この Howto では以下のことができます:
- Armadillo 上に swupdate-onetime-public.pem を復元して、swupdate-onetime-public.key で署名された SWU イメージをインストールできるようにすること
注意点
この Howto は、Armadillo フォーラムやメールでの個別対応など、アットマークテクノによる技術的なサポートを目的とした SWU イメージをインストールすることを前提としています。
以下では、セキュリティレベルを一時的に下げる行為を行っています。
本手順は通常の開発時には絶対に行わないでください。
概要
swupdate-onetime-public.key は公開されているため、誰でもその鍵を使って SWU イメージを作成することができます。その鍵で署名された SWU イメージを Armadillo にインストールするためには、 Armadillo は swupdate-onetime-public.pem という証明書を持っている必要があります。

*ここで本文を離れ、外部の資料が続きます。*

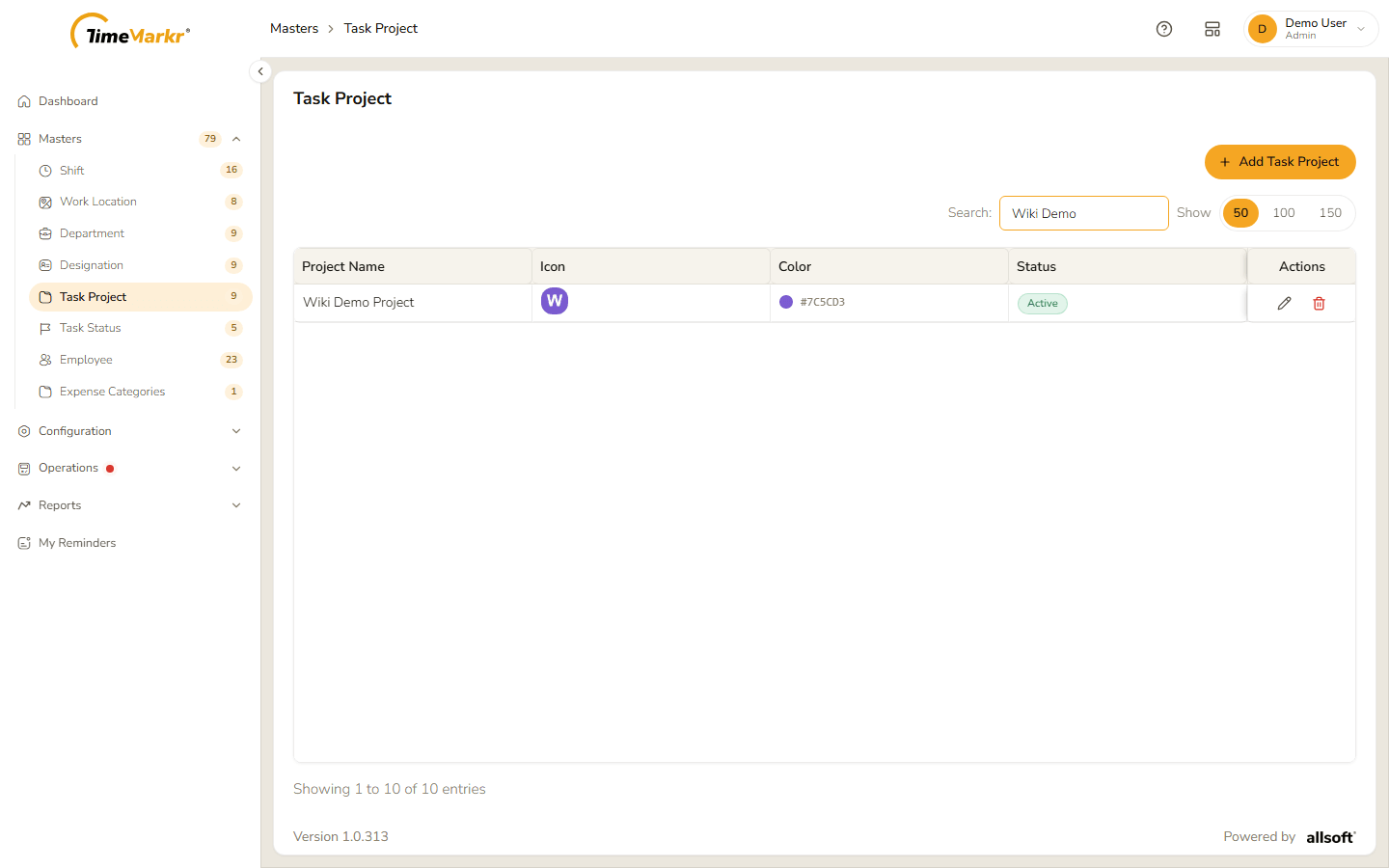Click the TimeMarkr logo
The height and width of the screenshot is (868, 1389).
tap(130, 32)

swupdate-onetime-public.key で署名された SWU イメージの例として initinal_setup.swu が挙げられます。initinal_setup.swu を SWUpdate でインストールすると Armadillo が持っていた swupdate-onetime-public.pem は削除されます。以降、ユーザーが作成した鍵と証明書を用いて SWU イメージを Armadillo にインストールします。
以下に、削除された swupdate-onetime-public.pem を復元して swupdate-onetime-public.key で署名された SWU イメージをインストールするための方法を説明します。
インストール方法
1. インストールする SWU イメージが期待したものであることを確認する
本 Howto では、一時的に Armadillo を誰が作った SWU イメージでも受け付ける状態にします。 つまり、一時的に悪意のある第三者が作成した SWU イメージですらもインストールできる状態になります。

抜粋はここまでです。